→ INSTRUCTIONS TO FOLLOW: Quote every line below exactly and skip any picture.

=-=-=

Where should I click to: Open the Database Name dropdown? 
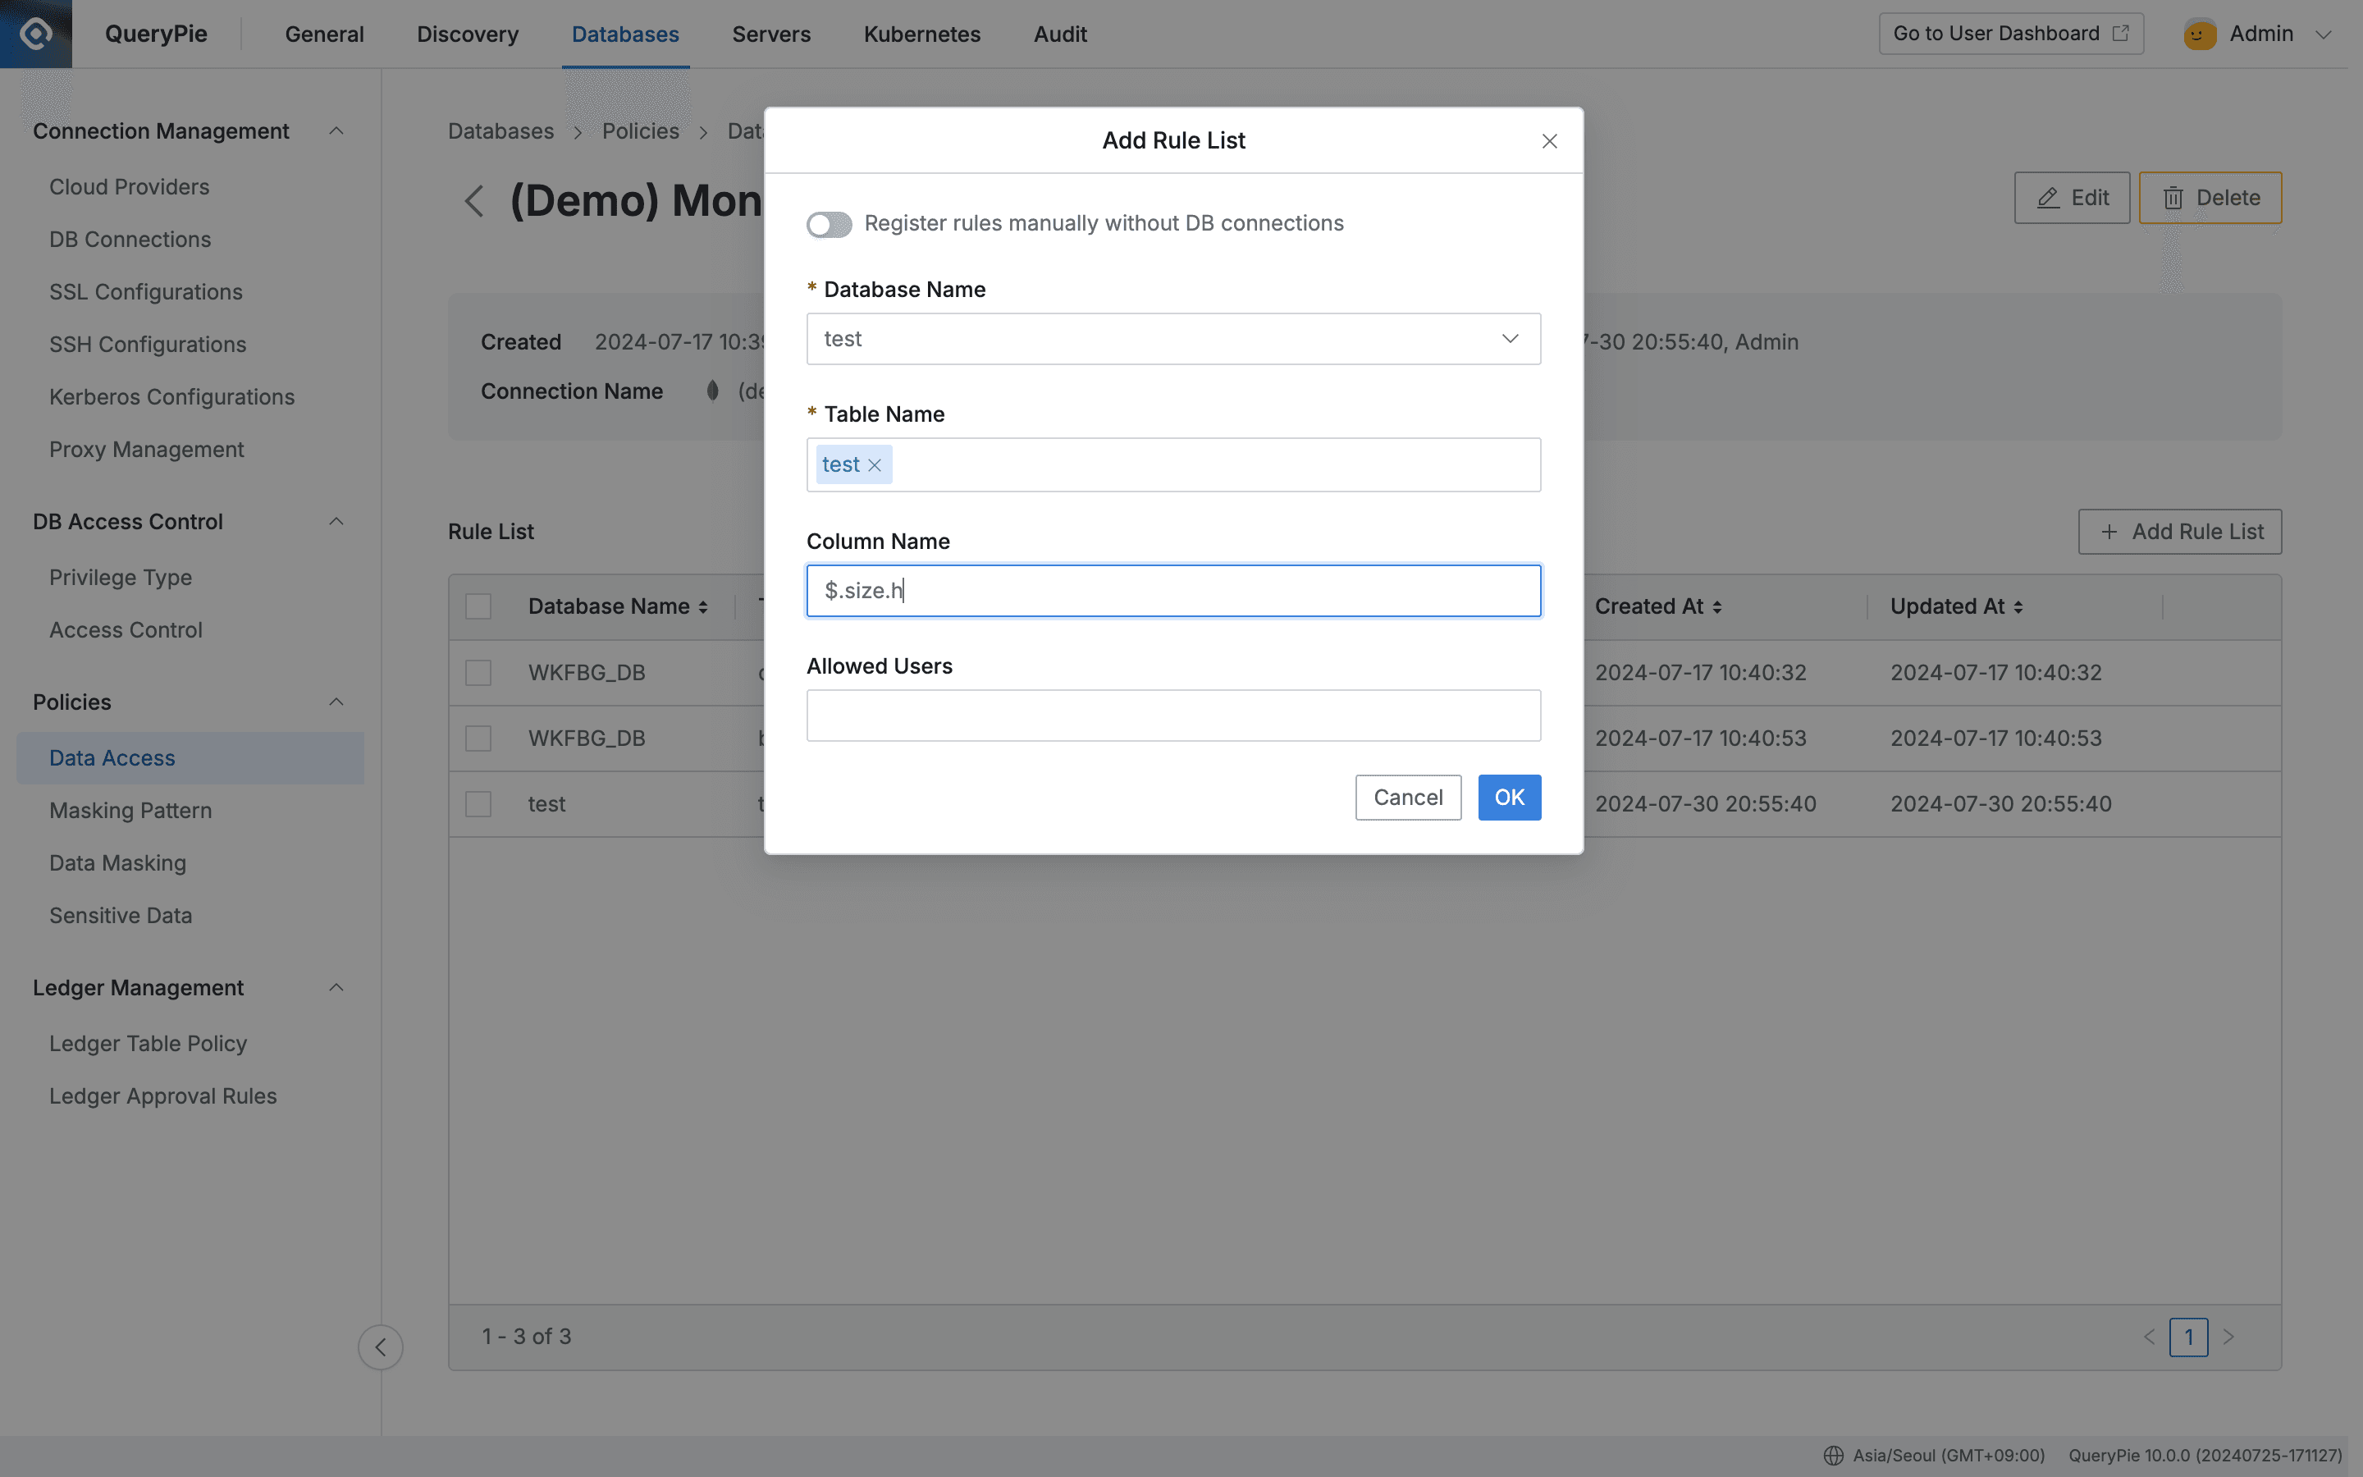coord(1510,339)
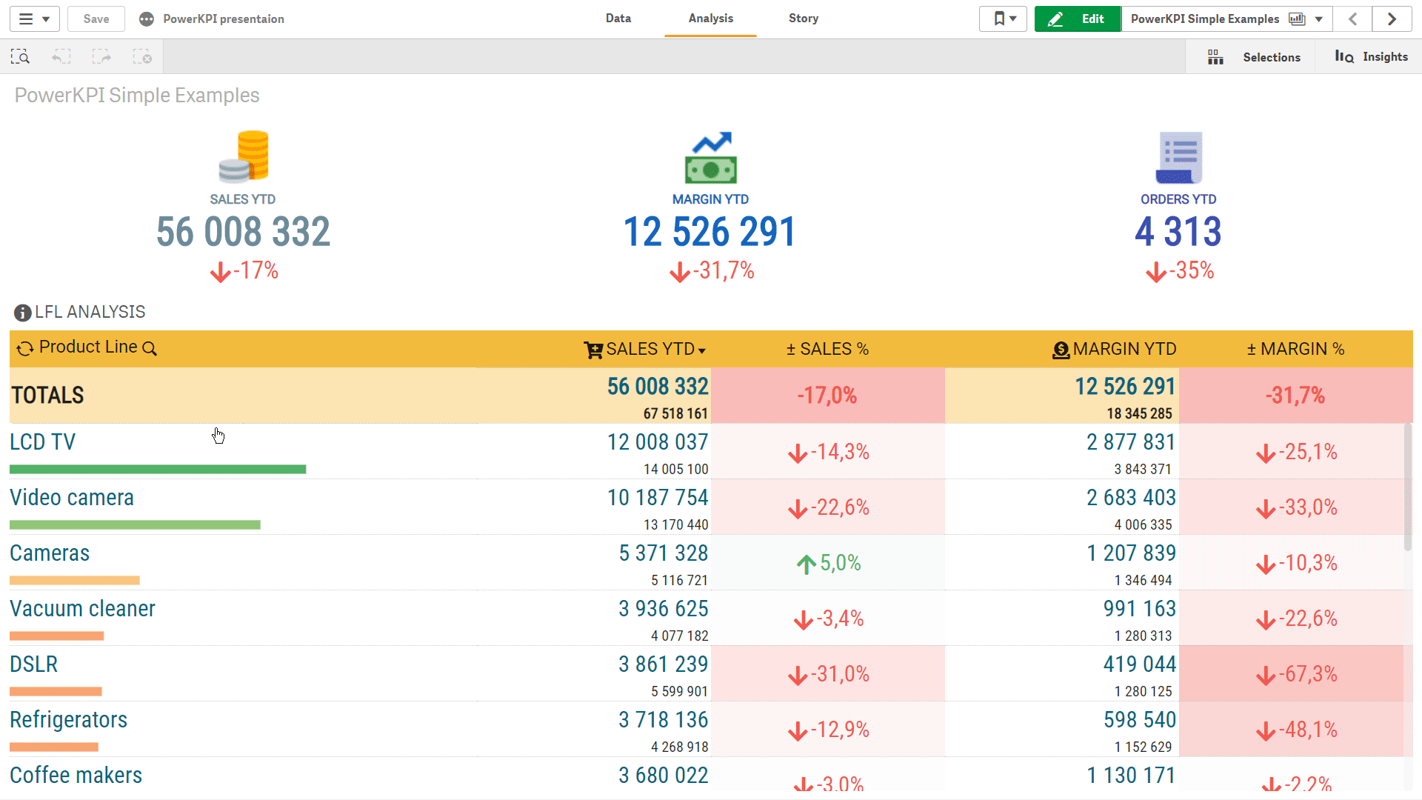
Task: Open the Selections panel
Action: pyautogui.click(x=1259, y=56)
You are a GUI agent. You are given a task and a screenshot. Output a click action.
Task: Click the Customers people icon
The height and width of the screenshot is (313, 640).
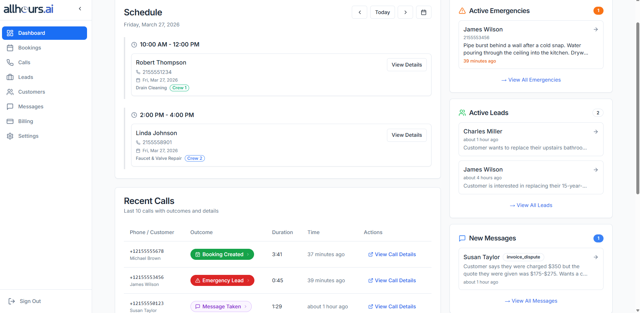(10, 92)
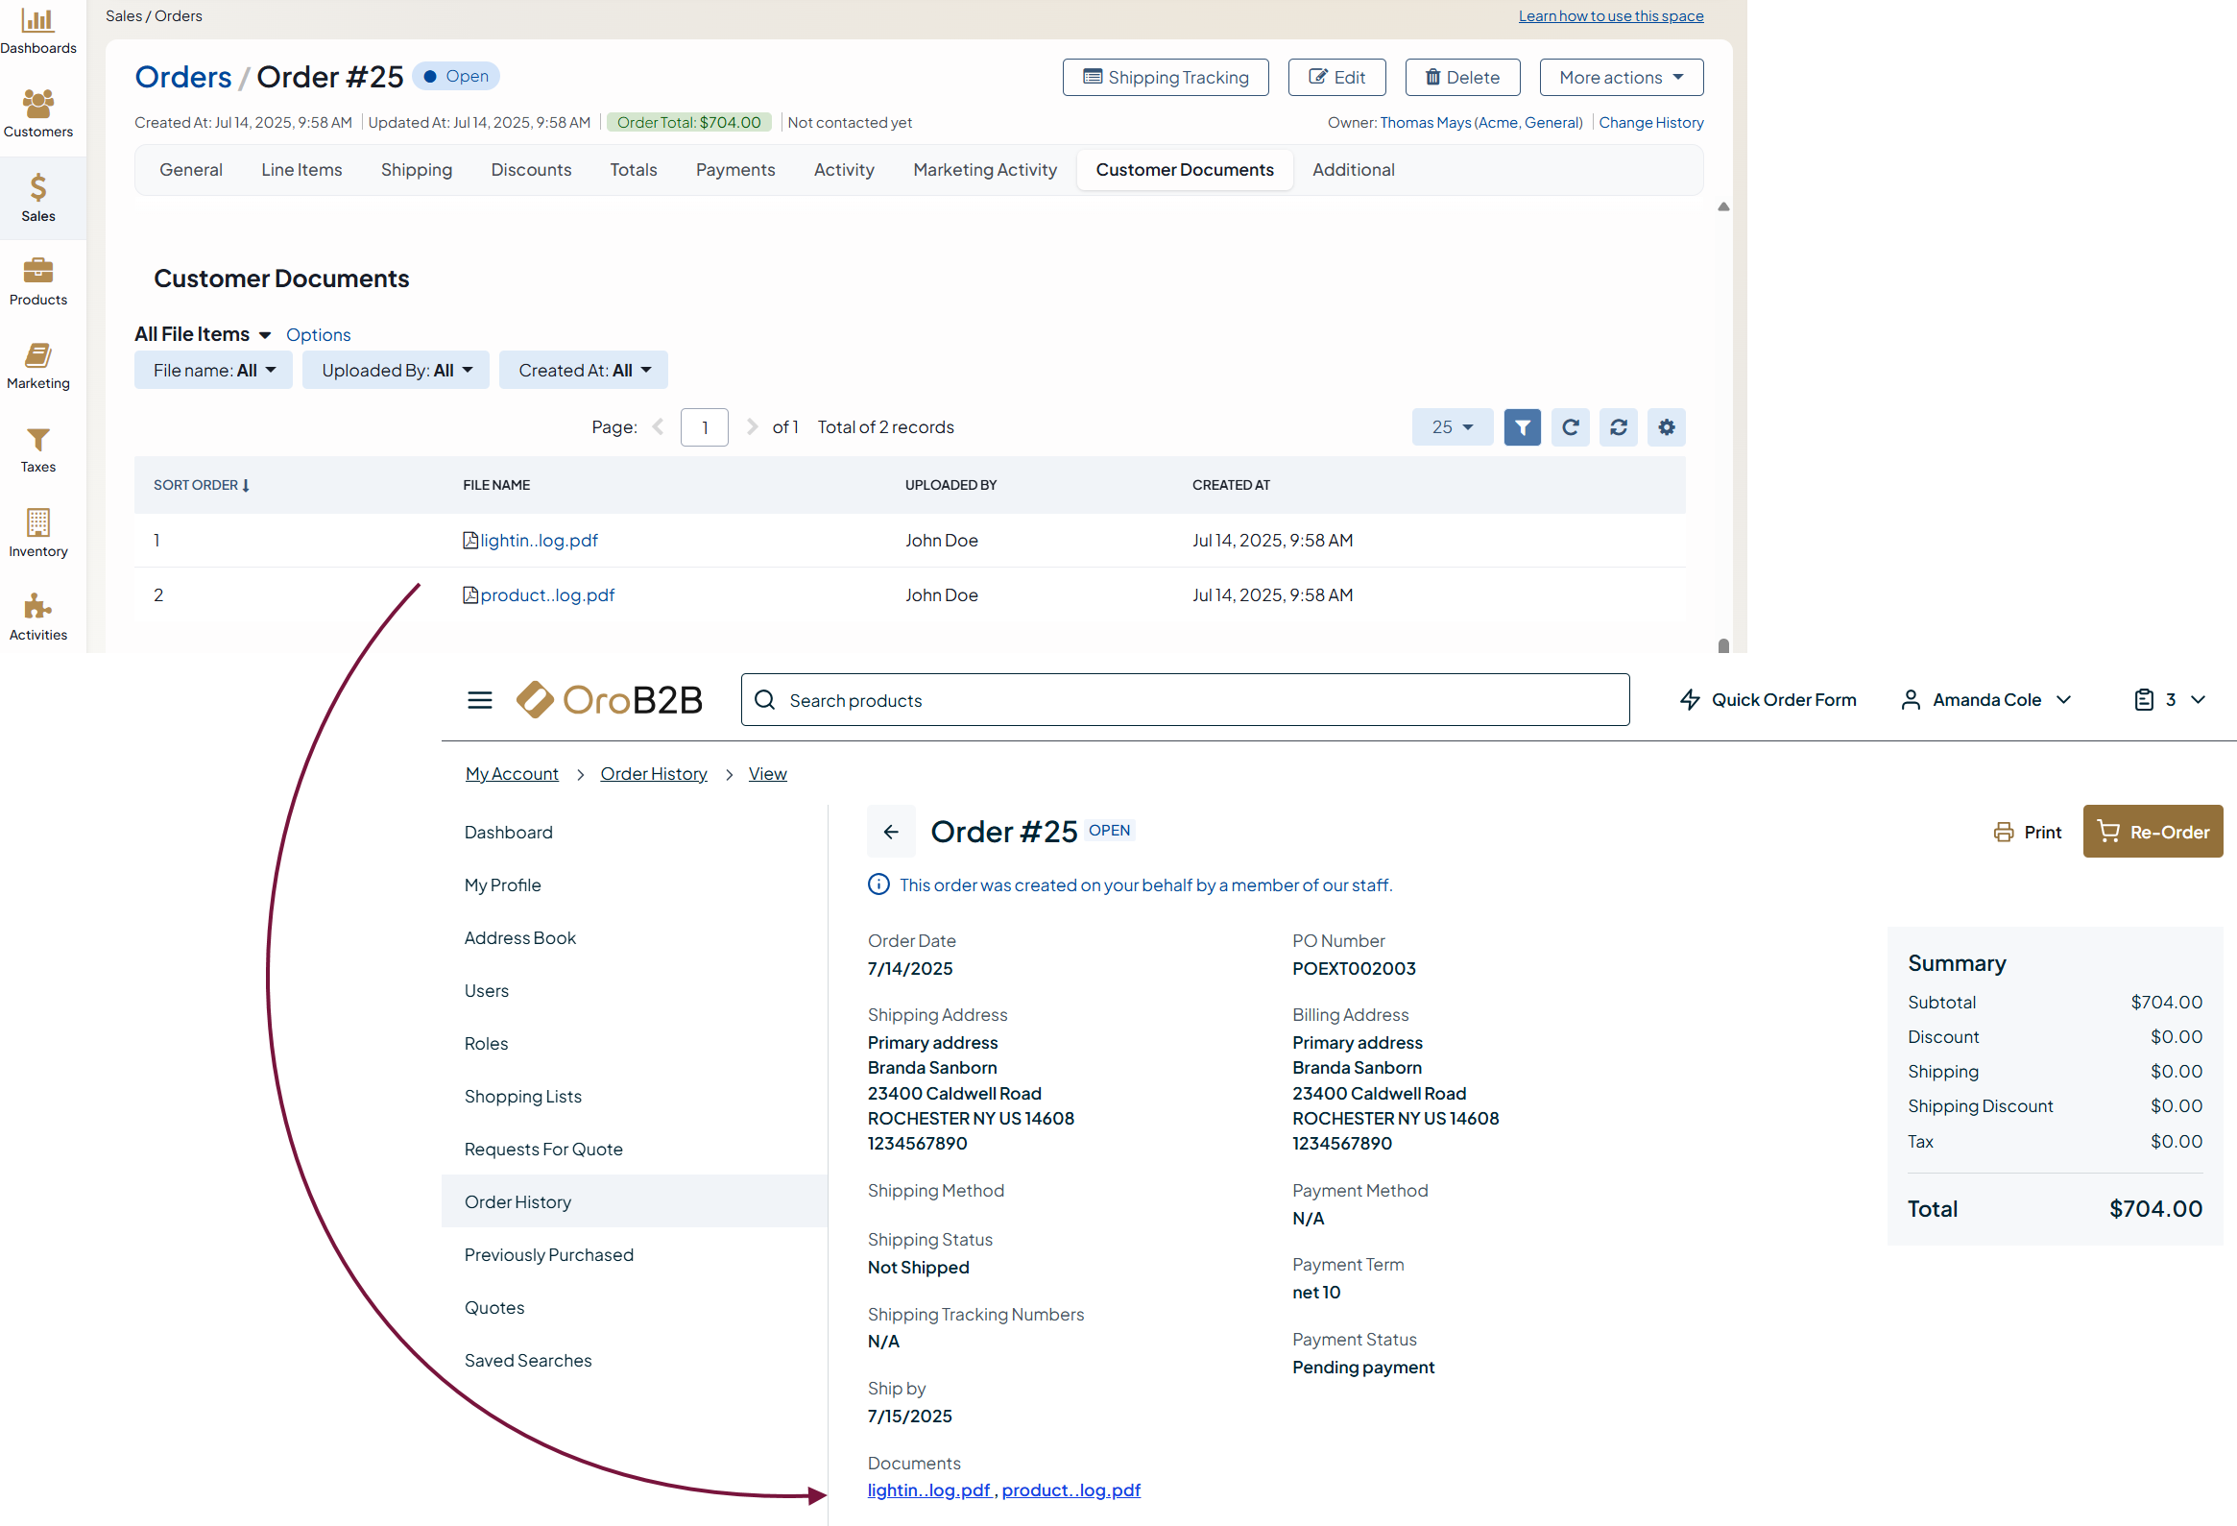The width and height of the screenshot is (2237, 1526).
Task: Click the back arrow beside Order #25
Action: (x=890, y=831)
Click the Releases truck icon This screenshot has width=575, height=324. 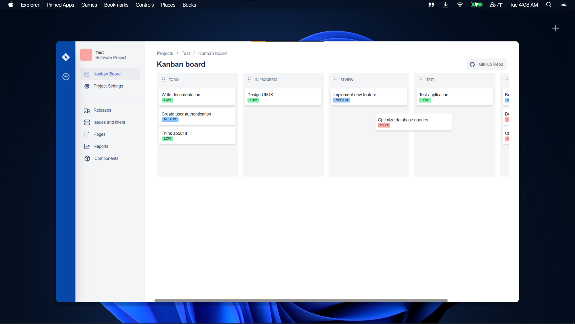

=-=-=

→ SOLUTION TO THIS EXERCISE:
Where should I click to: Open the Database Name dropdown? 
coord(1510,339)
Task: Open the Selections panel
Action: pyautogui.click(x=1259, y=56)
You are a GUI agent. You are given a task and a screenshot. Output a click action.
Task: Click the Customers people icon
The height and width of the screenshot is (313, 640).
(10, 92)
The width and height of the screenshot is (2237, 1526).
Task: Click the back arrow beside Order #25
Action: (x=890, y=831)
Click the Releases truck icon This screenshot has width=575, height=324. 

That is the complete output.